Mi padre estaba junto a la ventana, mirando todo el rato al jardín. Yo no le veía la cara, pero faltaba algo. Lukas. ¿No habían conseguido encontrarlo?

—Papá, ¿dónde está Lukas? —pregunté.

Mi padre no se movía. Era como aquella otra vez, antes de que me dijera que mi madre había muerto. De repente se me encogió el estómago.

—¿Papá? —pregunté llevado por el pánico.

El médico se dirigió entonces a él.

—¿Señor Merten? Tiene que decírselo. Si quiere, no tengo problema en dejarlos solos.

Mi padre seguía sin moverse, parecía estar clavado a la ventana. El médico no sabía muy bien qué hacer. Yo sentí miedo.
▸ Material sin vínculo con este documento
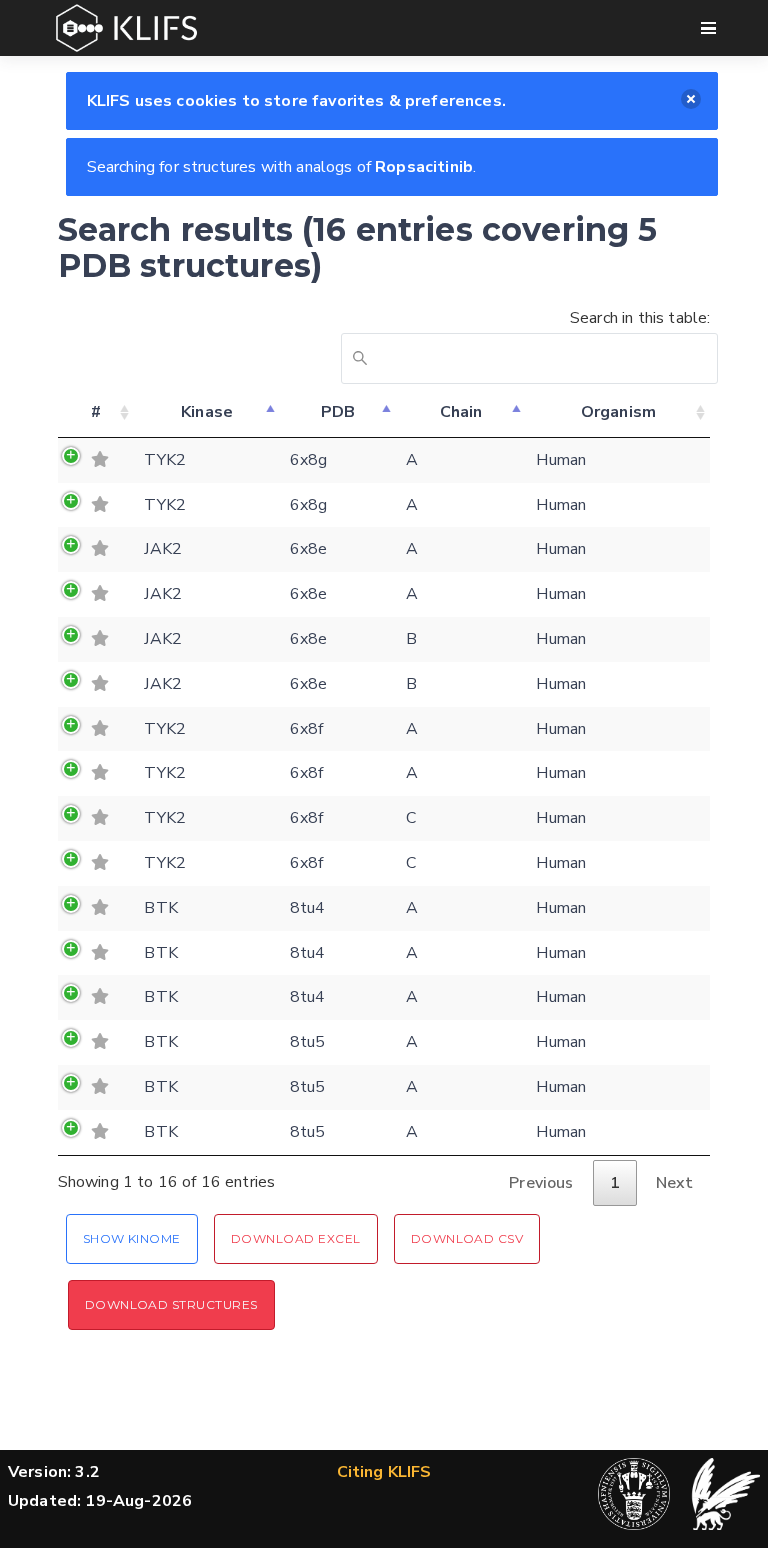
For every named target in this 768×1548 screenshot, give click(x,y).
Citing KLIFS (384, 1472)
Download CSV (467, 1238)
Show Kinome (132, 1238)
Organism (618, 412)
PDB (338, 412)
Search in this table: (640, 318)
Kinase (207, 412)
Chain (461, 412)
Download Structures (171, 1304)
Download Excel (296, 1238)
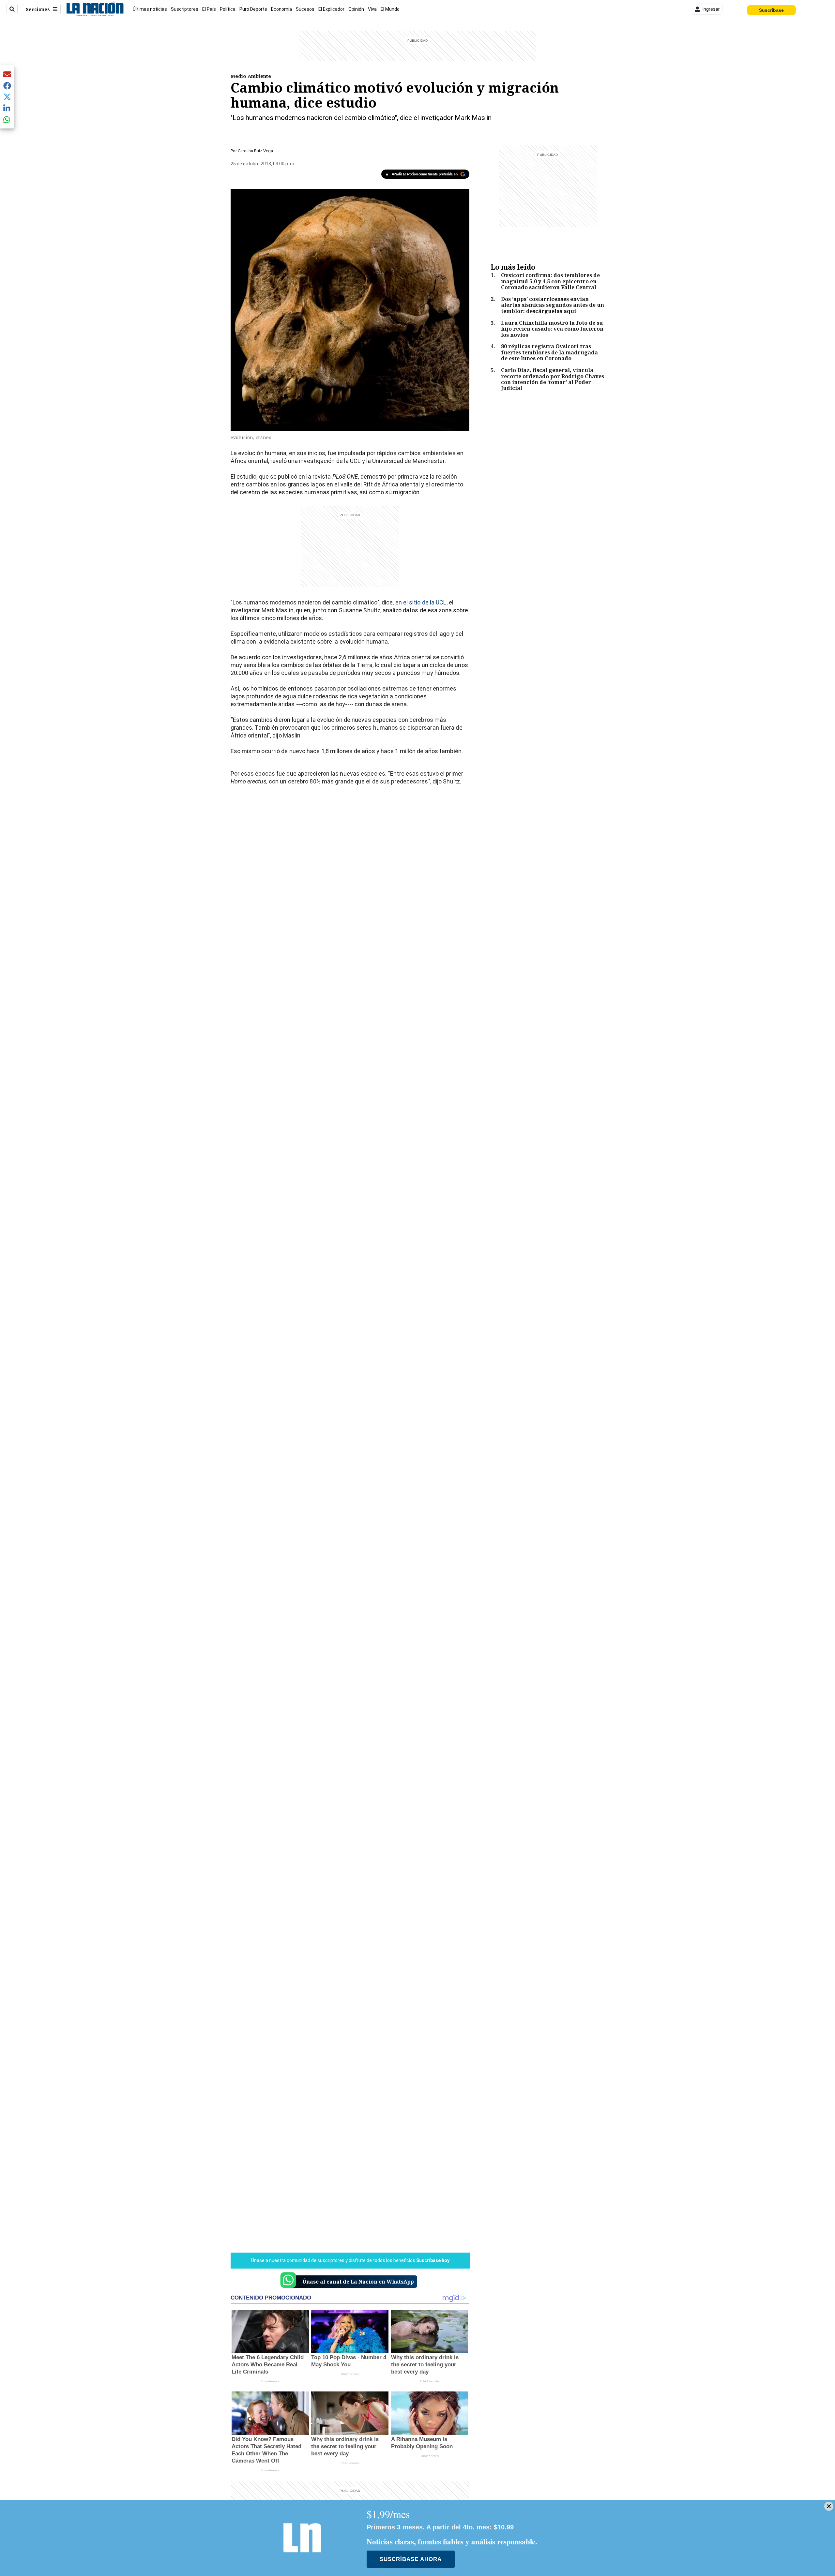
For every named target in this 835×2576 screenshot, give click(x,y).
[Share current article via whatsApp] (7, 119)
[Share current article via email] (7, 74)
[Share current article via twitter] (7, 97)
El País (209, 9)
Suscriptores (184, 9)
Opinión (356, 9)
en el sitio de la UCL (421, 602)
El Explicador (331, 9)
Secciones (38, 9)
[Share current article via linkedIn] (7, 108)
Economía (281, 9)
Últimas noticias (150, 9)
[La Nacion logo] (95, 9)
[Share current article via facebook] (7, 86)
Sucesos (305, 9)
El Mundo (390, 9)
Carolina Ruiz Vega (255, 150)
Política (227, 9)
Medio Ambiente (251, 76)
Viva (372, 9)
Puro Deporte (253, 9)
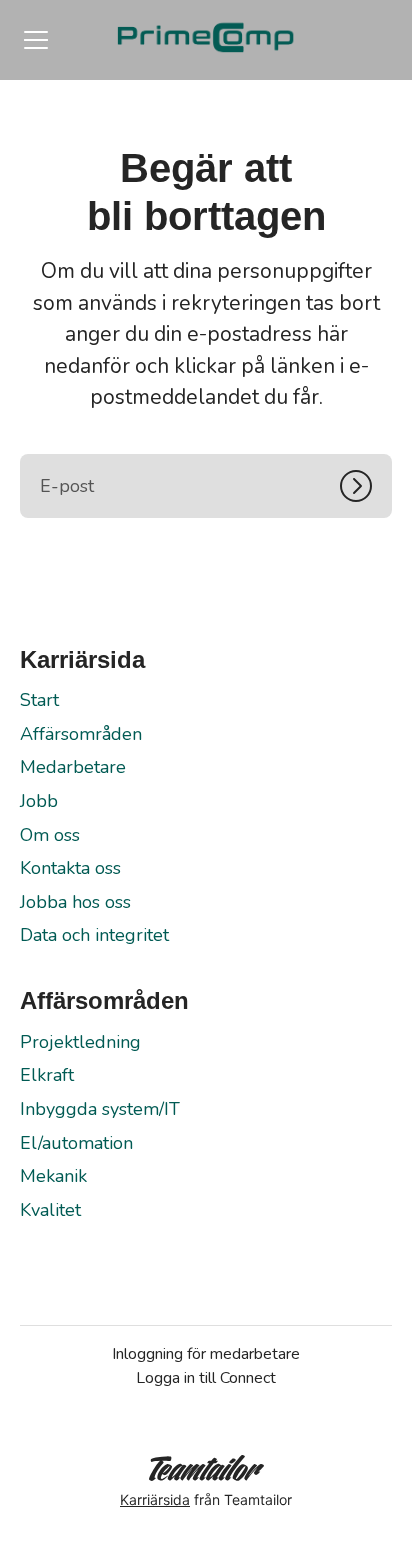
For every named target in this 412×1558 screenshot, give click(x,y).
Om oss (50, 835)
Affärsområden (81, 734)
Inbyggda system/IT (100, 1109)
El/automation (76, 1143)
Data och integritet (94, 935)
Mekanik (53, 1176)
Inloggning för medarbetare (206, 1354)
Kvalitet (50, 1210)
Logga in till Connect (206, 1378)
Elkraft (47, 1075)
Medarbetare (73, 767)
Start (39, 700)
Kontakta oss (70, 868)
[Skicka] (366, 486)
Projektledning (80, 1042)
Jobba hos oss (75, 902)
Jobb (39, 801)
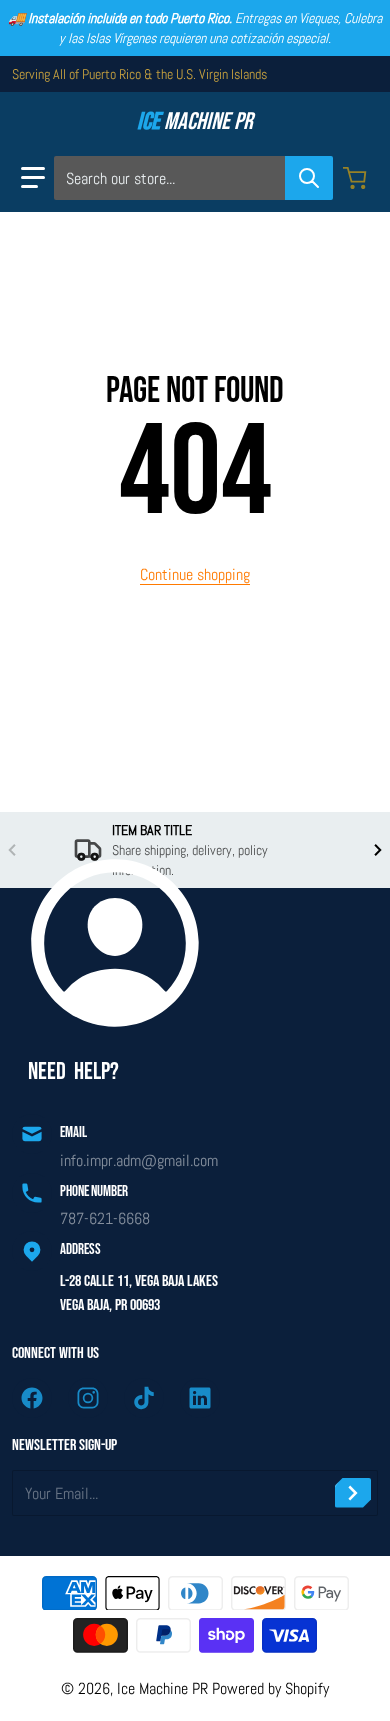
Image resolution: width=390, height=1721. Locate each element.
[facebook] (32, 1398)
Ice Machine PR (162, 1688)
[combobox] (193, 178)
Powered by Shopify (270, 1688)
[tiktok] (144, 1398)
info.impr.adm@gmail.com (139, 1160)
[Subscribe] (353, 1493)
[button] (33, 178)
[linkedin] (200, 1398)
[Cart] (357, 178)
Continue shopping (195, 574)
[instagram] (88, 1398)
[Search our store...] (309, 178)
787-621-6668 (105, 1218)
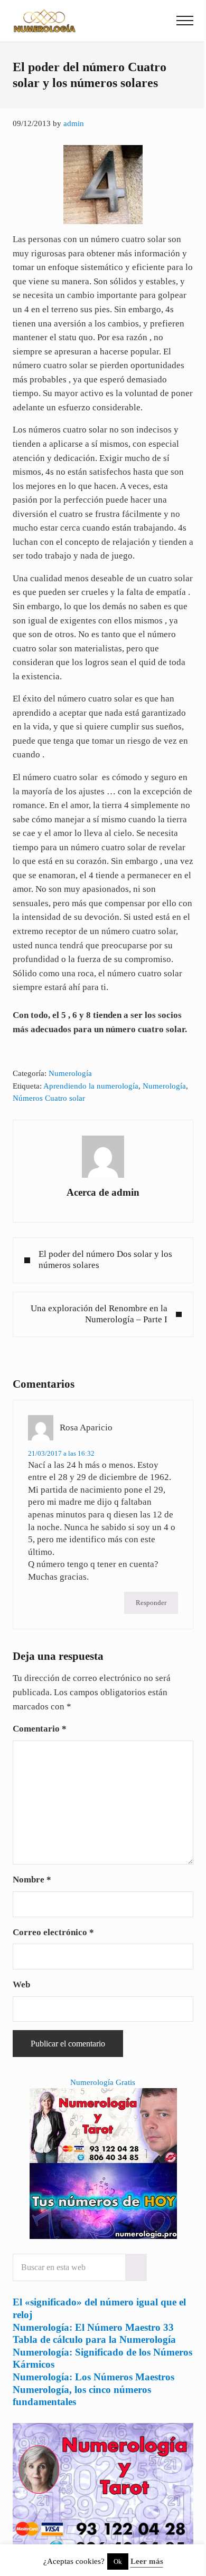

Miedo de que mi padre me confirmara la terrible sospecha que me atenazaba por dentro.

Tras unos segundos interminables, mi padre se volvió y se acercó. Se acuclilló junto a la cama, pero no levantó la mirada hacia mí, sino que miró al techo.

—Christian, tu hermano… No hemos podido encontrarlo.

—¿Está muerto? —Las palabras resonaron en mis oídos.

Primero mi madre. Luego Lukas. No podía ser. No podía ser cierto.

Mi padre agachó la cabeza. El médico me puso una mano en el hombro y yo caí en un abismo.